To do ▸ Could you update the material below by replacing "Guest Post Submission" with "Guest Article Submission" and leaving everything else as it is?

⁂

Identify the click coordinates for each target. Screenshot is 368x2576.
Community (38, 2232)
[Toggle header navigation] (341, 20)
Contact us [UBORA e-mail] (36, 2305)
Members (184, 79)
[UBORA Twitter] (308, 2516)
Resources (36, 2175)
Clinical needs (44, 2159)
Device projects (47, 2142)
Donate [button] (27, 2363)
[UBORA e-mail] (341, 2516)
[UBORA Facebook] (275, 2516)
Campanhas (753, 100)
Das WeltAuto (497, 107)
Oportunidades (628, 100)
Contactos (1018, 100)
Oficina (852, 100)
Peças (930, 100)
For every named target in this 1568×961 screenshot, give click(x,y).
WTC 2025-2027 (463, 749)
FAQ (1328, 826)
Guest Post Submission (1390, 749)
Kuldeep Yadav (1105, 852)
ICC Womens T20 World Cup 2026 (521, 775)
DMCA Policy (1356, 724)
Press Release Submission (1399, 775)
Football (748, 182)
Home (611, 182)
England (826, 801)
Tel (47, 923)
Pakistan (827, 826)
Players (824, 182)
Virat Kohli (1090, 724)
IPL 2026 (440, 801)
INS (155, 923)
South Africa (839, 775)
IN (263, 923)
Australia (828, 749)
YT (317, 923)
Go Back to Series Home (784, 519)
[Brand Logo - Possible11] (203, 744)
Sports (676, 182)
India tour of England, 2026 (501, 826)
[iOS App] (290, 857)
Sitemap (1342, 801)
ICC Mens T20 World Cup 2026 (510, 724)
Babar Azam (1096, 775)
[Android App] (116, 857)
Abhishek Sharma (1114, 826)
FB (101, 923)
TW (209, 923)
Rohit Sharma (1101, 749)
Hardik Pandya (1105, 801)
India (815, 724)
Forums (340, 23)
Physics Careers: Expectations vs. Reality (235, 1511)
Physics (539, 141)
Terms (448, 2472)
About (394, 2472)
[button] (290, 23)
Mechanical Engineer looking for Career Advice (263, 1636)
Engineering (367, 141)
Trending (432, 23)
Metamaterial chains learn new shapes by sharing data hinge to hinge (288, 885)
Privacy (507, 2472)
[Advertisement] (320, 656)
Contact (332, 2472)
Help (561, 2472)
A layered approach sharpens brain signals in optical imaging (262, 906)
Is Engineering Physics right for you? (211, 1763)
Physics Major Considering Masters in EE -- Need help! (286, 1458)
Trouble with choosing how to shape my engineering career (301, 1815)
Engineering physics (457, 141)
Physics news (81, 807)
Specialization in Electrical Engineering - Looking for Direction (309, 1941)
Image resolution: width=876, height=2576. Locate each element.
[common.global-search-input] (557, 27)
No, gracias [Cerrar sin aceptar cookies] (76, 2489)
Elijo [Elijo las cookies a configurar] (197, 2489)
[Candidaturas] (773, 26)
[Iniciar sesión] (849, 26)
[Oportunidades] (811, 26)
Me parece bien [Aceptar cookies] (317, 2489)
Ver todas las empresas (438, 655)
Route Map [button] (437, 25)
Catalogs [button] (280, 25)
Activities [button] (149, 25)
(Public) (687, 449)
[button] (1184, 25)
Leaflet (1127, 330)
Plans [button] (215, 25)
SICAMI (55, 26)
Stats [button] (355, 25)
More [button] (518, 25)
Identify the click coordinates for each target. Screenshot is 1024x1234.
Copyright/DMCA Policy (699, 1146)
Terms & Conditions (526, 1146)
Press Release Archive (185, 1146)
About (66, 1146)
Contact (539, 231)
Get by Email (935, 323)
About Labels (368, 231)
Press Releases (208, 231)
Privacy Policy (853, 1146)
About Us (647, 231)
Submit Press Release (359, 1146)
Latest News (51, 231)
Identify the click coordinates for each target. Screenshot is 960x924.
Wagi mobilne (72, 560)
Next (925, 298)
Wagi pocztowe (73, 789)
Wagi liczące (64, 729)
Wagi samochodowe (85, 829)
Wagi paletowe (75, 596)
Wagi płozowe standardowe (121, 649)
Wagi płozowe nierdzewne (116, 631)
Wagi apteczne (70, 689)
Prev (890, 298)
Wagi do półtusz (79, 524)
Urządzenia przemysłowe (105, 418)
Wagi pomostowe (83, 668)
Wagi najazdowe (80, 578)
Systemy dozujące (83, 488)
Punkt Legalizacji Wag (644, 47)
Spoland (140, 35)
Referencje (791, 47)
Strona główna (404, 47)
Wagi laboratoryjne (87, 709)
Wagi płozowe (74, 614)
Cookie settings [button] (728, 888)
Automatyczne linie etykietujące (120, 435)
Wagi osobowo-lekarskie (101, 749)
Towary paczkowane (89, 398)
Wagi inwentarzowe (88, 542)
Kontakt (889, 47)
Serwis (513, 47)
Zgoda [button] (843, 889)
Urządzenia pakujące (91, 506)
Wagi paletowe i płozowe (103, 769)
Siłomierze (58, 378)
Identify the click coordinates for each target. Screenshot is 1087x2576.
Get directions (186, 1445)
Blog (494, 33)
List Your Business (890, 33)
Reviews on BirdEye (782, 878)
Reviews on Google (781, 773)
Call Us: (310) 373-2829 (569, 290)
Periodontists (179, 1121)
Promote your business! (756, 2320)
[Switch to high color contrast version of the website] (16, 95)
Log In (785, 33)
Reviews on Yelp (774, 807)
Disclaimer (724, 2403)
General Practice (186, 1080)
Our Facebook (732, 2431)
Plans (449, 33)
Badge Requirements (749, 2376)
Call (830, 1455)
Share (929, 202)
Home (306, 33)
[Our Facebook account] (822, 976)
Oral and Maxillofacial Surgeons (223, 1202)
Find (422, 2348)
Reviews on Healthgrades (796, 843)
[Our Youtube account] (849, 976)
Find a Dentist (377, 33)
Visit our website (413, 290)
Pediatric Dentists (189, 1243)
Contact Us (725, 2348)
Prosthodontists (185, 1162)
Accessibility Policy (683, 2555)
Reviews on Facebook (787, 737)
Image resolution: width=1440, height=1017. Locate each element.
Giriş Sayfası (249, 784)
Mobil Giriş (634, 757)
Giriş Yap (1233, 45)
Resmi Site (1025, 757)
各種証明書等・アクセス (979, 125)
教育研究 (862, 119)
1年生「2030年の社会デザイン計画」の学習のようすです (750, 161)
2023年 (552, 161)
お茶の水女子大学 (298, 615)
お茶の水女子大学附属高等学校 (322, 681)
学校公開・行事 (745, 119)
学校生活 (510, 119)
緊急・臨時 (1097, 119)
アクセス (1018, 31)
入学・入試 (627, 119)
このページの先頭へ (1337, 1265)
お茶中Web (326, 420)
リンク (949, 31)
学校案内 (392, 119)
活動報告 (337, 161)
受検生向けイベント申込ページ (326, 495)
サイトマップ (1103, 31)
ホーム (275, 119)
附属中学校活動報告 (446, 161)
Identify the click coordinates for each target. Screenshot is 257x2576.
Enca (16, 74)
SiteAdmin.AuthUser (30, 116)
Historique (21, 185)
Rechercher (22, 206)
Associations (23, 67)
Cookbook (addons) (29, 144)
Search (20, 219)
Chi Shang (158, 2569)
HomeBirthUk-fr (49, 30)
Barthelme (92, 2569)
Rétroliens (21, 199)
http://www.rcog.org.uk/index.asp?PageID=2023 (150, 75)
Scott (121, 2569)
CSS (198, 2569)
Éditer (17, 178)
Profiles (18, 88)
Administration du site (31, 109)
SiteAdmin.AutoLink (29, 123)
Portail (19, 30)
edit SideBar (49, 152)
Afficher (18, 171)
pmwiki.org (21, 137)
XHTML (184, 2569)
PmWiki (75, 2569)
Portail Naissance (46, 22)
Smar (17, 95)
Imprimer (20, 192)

⁂

Response ▸
Identify the click coordinates for each target. Screenshot is 368x2576.
Community (38, 2232)
[Toggle header navigation] (341, 20)
Contact us [UBORA e-mail] (36, 2305)
Members (184, 79)
[UBORA Twitter] (308, 2516)
Resources (36, 2175)
Clinical needs (44, 2159)
Device projects (47, 2142)
Donate [button] (27, 2363)
[UBORA e-mail] (341, 2516)
[UBORA Facebook] (275, 2516)
Campanhas (753, 100)
Das WeltAuto (497, 107)
Oportunidades (628, 100)
Contactos (1018, 100)
Oficina (852, 100)
Peças (930, 100)
For every named target in this 1568×961 screenshot, give click(x,y).
WTC 2025-2027 (463, 749)
FAQ (1328, 826)
Guest Article Submission (1390, 749)
Kuldeep Yadav (1105, 852)
ICC Womens T20 World Cup 2026 (521, 775)
DMCA Policy (1356, 724)
Press Release Submission (1399, 775)
Football (748, 182)
Home (611, 182)
England (826, 801)
Tel (47, 923)
Pakistan (827, 826)
Players (824, 182)
Virat Kohli (1090, 724)
IPL 2026 (440, 801)
INS (155, 923)
South Africa (839, 775)
IN (263, 923)
Australia (828, 749)
YT (317, 923)
Go Back to Series Home (784, 519)
[Brand Logo - Possible11] (203, 744)
Sports (676, 182)
India tour of England, 2026 (501, 826)
[iOS App] (290, 857)
Sitemap (1342, 801)
ICC Mens T20 World Cup 2026 (510, 724)
Babar Azam (1096, 775)
[Android App] (116, 857)
Abhishek Sharma (1114, 826)
FB (101, 923)
TW (209, 923)
Rohit Sharma (1101, 749)
Hardik Pandya (1105, 801)
India (815, 724)
Forums (340, 23)
Physics Careers: Expectations vs. Reality (235, 1511)
Physics (539, 141)
Terms (448, 2472)
About (394, 2472)
[button] (290, 23)
Mechanical Engineer looking for Career Advice (263, 1636)
Engineering (367, 141)
Trending (432, 23)
Metamaterial chains learn new shapes by sharing data hinge to hinge (288, 885)
Privacy (507, 2472)
[Advertisement] (320, 656)
Contact (332, 2472)
Help (561, 2472)
A layered approach sharpens brain signals in optical imaging (262, 906)
Is Engineering Physics right for you? (211, 1763)
Physics Major Considering Masters in EE -- Need help! (286, 1458)
Trouble with choosing how to shape my engineering career (301, 1815)
Engineering physics (457, 141)
Physics news (81, 807)
Specialization in Electrical Engineering - Looking for Direction (309, 1941)
Image resolution: width=876, height=2576. Locate each element.
[common.global-search-input] (557, 27)
No, gracias [Cerrar sin aceptar cookies] (76, 2489)
Elijo [Elijo las cookies a configurar] (197, 2489)
[Candidaturas] (773, 26)
[Iniciar sesión] (849, 26)
[Oportunidades] (811, 26)
Me parece bien [Aceptar cookies] (317, 2489)
Ver todas las empresas (438, 655)
Route Map [button] (437, 25)
Catalogs [button] (280, 25)
Activities [button] (149, 25)
(Public) (687, 449)
[button] (1184, 25)
Leaflet (1127, 330)
Plans [button] (215, 25)
SICAMI (55, 26)
Stats [button] (355, 25)
More [button] (518, 25)
Identify the click coordinates for each target. Screenshot is 1024x1234.
Copyright/DMCA Policy (699, 1146)
Terms & Conditions (526, 1146)
Press Release Archive (185, 1146)
About (66, 1146)
Contact (539, 231)
Get by Email (935, 323)
About Labels (368, 231)
Press Releases (208, 231)
Privacy Policy (853, 1146)
About Us (647, 231)
Submit Press Release (359, 1146)
Latest News (51, 231)
Identify the click coordinates for each target. Screenshot is 960x924.
Wagi mobilne (72, 560)
Next (925, 298)
Wagi pocztowe (73, 789)
Wagi liczące (64, 729)
Wagi samochodowe (85, 829)
Wagi paletowe (75, 596)
Wagi płozowe standardowe (121, 649)
Wagi płozowe nierdzewne (116, 631)
Wagi apteczne (70, 689)
Prev (890, 298)
Wagi do półtusz (79, 524)
Urządzenia przemysłowe (105, 418)
Wagi pomostowe (83, 668)
Wagi najazdowe (80, 578)
Systemy dozujące (83, 488)
Punkt Legalizacji Wag (644, 47)
Spoland (140, 35)
Referencje (791, 47)
Strona główna (404, 47)
Wagi laboratoryjne (87, 709)
Wagi płozowe (74, 614)
Cookie settings [button] (728, 888)
Automatyczne linie etykietujące (120, 435)
Wagi osobowo-lekarskie (101, 749)
Towary paczkowane (89, 398)
Wagi inwentarzowe (88, 542)
Kontakt (889, 47)
Serwis (513, 47)
Zgoda [button] (843, 889)
Urządzenia pakujące (91, 506)
Wagi paletowe i płozowe (103, 769)
Siłomierze (58, 378)
Identify the click coordinates for each target. Screenshot is 1087x2576.
Get directions (186, 1445)
Blog (494, 33)
List Your Business (890, 33)
Reviews on BirdEye (782, 878)
Reviews on Google (781, 773)
Call Us: (310) 373-2829 (569, 290)
Periodontists (179, 1121)
Promote your business! (756, 2320)
[Switch to high color contrast version of the website] (16, 95)
Log In (785, 33)
Reviews on Yelp (774, 807)
Disclaimer (724, 2403)
General Practice (186, 1080)
Our Facebook (732, 2431)
Plans (449, 33)
Badge Requirements (749, 2376)
Call (830, 1455)
Share (929, 202)
Home (306, 33)
[Our Facebook account] (822, 976)
Oral and Maxillofacial Surgeons (223, 1202)
Find (422, 2348)
Reviews on Healthgrades (796, 843)
[Our Youtube account] (849, 976)
Find a Dentist (377, 33)
Visit our website (413, 290)
Pediatric Dentists (189, 1243)
Contact Us (725, 2348)
Prosthodontists (185, 1162)
Accessibility Policy (683, 2555)
Reviews on Facebook (787, 737)
Image resolution: width=1440, height=1017. Locate each element.
Giriş Sayfası (249, 784)
Mobil Giriş (634, 757)
Giriş Yap (1233, 45)
Resmi Site (1025, 757)
各種証明書等・アクセス (979, 125)
教育研究 (862, 119)
1年生「2030年の社会デザイン計画」の学習のようすです (750, 161)
2023年 (552, 161)
お茶の水女子大学 (298, 615)
お茶の水女子大学附属高等学校 (322, 681)
学校公開・行事 (745, 119)
学校生活 (510, 119)
緊急・臨時 (1097, 119)
アクセス (1018, 31)
入学・入試 (627, 119)
このページの先頭へ (1337, 1265)
お茶中Web (326, 420)
リンク (949, 31)
学校案内 (392, 119)
活動報告 (337, 161)
受検生向けイベント申込ページ (326, 495)
サイトマップ (1103, 31)
ホーム (275, 119)
附属中学校活動報告 (446, 161)
Identify the click coordinates for each target. Screenshot is 257x2576.
Enca (16, 74)
SiteAdmin.AuthUser (30, 116)
Historique (21, 185)
Rechercher (22, 206)
Associations (23, 67)
Cookbook (addons) (29, 144)
Search (20, 219)
Chi Shang (158, 2569)
HomeBirthUk-fr (49, 30)
Barthelme (92, 2569)
Rétroliens (21, 199)
http://www.rcog.org.uk/index.asp?PageID=2023 (150, 75)
Scott (121, 2569)
CSS (198, 2569)
Éditer (17, 178)
Profiles (18, 88)
Administration du site (31, 109)
SiteAdmin.AutoLink (29, 123)
Portail (19, 30)
edit SideBar (49, 152)
Afficher (18, 171)
pmwiki.org (21, 137)
XHTML (184, 2569)
PmWiki (75, 2569)
Portail Naissance (46, 22)
Smar (17, 95)
Imprimer (20, 192)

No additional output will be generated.